The rises passed steadily but I started to wonder if picking up the Kerry Way at the Windy Gap and descending to the car from there might really be the best idea. My back was complaining a bit after Aidan led us over that cliff yesterday. Aidan had the walking poles out for the first time too while I had promised Eoin (recovering from an undiagnosed foot injury) “nothing too mad” this weekend. The greatest climbing, mountaineering and hillwalking routes have all surely been created with the aid of a touch of madness however.

Above: Near Bohacogram...

The last peak overlooking Staigue before the Windy Gap had an atmosphere and views that would keep most Irish hillwalkers happy for a year at least given that the majority of time in the Irish uplands is spent in fog, rain, wind and cold. Was I being greedy then when I found with delight that the Holy Well at the Windy Gap was dry and that a glistening patch halfway up Eagles Hill was surely a stream and therefore an invitation to climb it. Up we went then without debate, the lads either on the verge of madness just like me or not wanting to cut this wild mountain day short to follow yellow men and a well trodden path. Eagles Hill went quickly after the glistening revealed a cool and slow flow of water but it was a long two miles out to the final peak of Mullaghbeg. The day was getting on and the low sun had decided to light up Horse Island and the Ballinskelligs Bay. At our final high point I ran my eyes and mind across the somewhat preposterous route we had taken over the day.

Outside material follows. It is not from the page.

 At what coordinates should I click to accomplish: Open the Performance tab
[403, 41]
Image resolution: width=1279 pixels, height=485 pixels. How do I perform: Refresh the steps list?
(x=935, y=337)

We had climbed a lot of hills.

Above: Alien Rock on Eagles Hill

We had to descend to the elaborately named “Inchfarranagleragh Glebe” but we didn’t stay on the spur overlooking the fine Coomrooanig Lough for long enough and we soon found ourselves over difficult steep ground. We hadn’t checked the map but when we did later it didn’t shout about the steep cliffs anyway. Back up and across to the lake so which is never a joy when you have convinced your mind and body that it was “all downhill from here”. We finally hit the valley floor and a quick mile along Isknagahiny Lough brought us pack to our starting point. From the car there wasn’t a single hilltop visible in the huge valley or indeed in any direction that we hadn’t been on that day.

Above: Coomcallee from Mullaghbeg

At the edge of Ballinskelligs Bay in Waterville we toasted the Greater Luioch Horseshoe and announced its birth sometime later on national radio. You won’t find it in any of the walking guidebooks or on any of the websites proving that all you need sometimes is your eyes, your feet, a little reassurance from the map and perhaps a slight touch of madness.

Above: Boulder in the Luioch Valley

The Greater Luioch Horseshoe. First Completion by Colm Ennis, Aidan Ennis and Eoin Kelly – Sunday 11th April 2010 (23k and 1764m).

Above: Sunset over the last reaches of the Iveragh Peninsula from Waterville.